- PASSAGE TO READ:

The past few days have seen a whirlwind of Russian diplomatic activity regarding the Middle East crisis. On October 16, Vladimir Putin spoke with Israeli Prime Minister Benjamin Netanyahu and the leaders of Egypt, Iran, Syria and the Palestinian Authority. Putin expressed his condolences for the murdered Israelis, but did not denounce the Hamas attacks. The Russian autocrat also called for a ceasefire and blamed the United States for the crisis.
These statements confirm two things: Russia’s distancing itself from Israel, and that the Kremlin sees the war between Israel and Hamas as an opportunity to undermine and distract the West. Such an effort will be applauded by China: in fact, Putin has traveled to Beijing to attend the Belt and Road summit, organized by Xi Jinping. For his part, Joe Biden has traveled to Israel to meet with Netanyahu and try to shape the Israeli military response, ensure a flow of aid to Gaza and deter Iran and its pawns in the area. All those rival trips illustrate a world divided over Ukraine, the Middle East and other issues.
Netanyahu used to call Vladimir Putin “dear friend.” He has visited Russia a dozen times in recent years. So he was no doubt surprised that it took nine days for the Russian president to pick up the phone after Hamas’ criminal attack in southern Israel. Russia has barely had a word of censure for the militants, despite reports that, among many others, 16 of its citizens were killed and eight more may be missing.
Netanyahu had courted Putin over Russia’s role in Syria, Israel’s most unstable immediate neighbor. Russia has supported the regime of Bashar al Assad, Syria’s murderous dictator, with indiscriminate bombings against various rebel groups. Netanyahu’s desire was to secure Israel’s freedom to pursue its own interests in Syria (including periodic airstrikes) without Russian impediments. Some argue that Netanyahu, Israel’s dominant politician for the past two decades, also has an affinity for strongmen like Putin. Netanyahu hesitated to criticize Russia for its invasion of Ukraine and, when he did, he showed great restraint. He has also not supplied weapons to Ukraine, despite Ukrainian requests.
There is a great potential affinity between Russia and Israel: 15% of Israelis speak Russian due to their origins in the former Soviet Union. Putin appears to admire Israel as a powerful regional power that is not afraid to pull its weight against neighbors and has welcomed Netanyahu’s apparent indifference to Russia’s democratic shortcomings.

- SOURCE EXCERPT:

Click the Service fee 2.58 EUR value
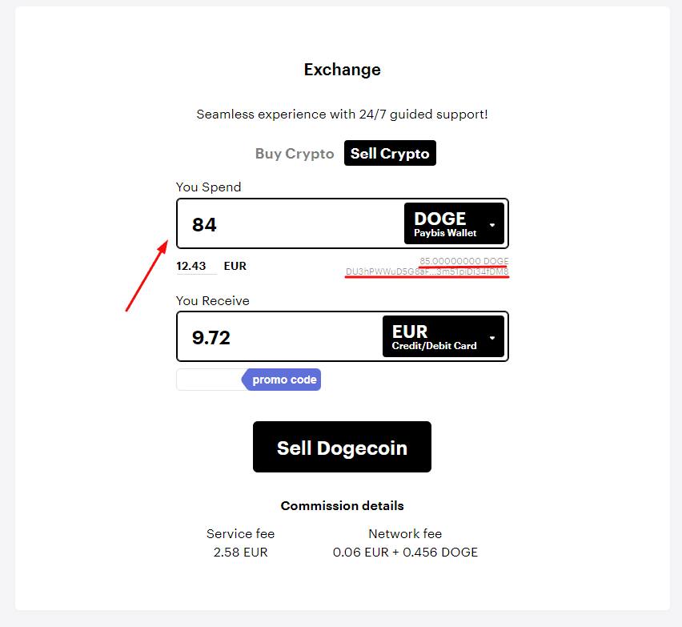point(240,553)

- OBJECTIVES:
1: Write out the passage on Russia and Israel word for word from "Netanyahu used to" to "may be missing.".
2: According to the passage on Russia and Israel, why had Netanyahu courted Putin? Answer in one to three sentences.
3: Answer these questions from the passage on Russia and Israel.
(a) On what date did Putin speak with Netanyahu and the leaders of Egypt, Iran, Syria and the Palestinian Authority?
(b) How many times has Netanyahu visited Russia in recent years?
(c) What percentage of Israelis speak Russian?
The data has no connection to the passage on Russia and Israel.

- ANSWERS FOR THE TASKS:
1:
Netanyahu used to call Vladimir Putin “dear friend.” He has visited Russia a dozen times in recent years. So he was no doubt surprised that it took nine days for the Russian president to pick up the phone after Hamas’ criminal attack in southern Israel. Russia has barely had a word of censure for the militants, despite reports that, among many others, 16 of its citizens were killed and eight more may be missing.

2: Netanyahu courted Putin because of Russia's role in Syria, Israel's most unstable immediate neighbor. He wanted to secure Israel's freedom to pursue its own interests there, including periodic airstrikes, without Russian impediments.

3:
(a) October 16
(b) A dozen times
(c) 15%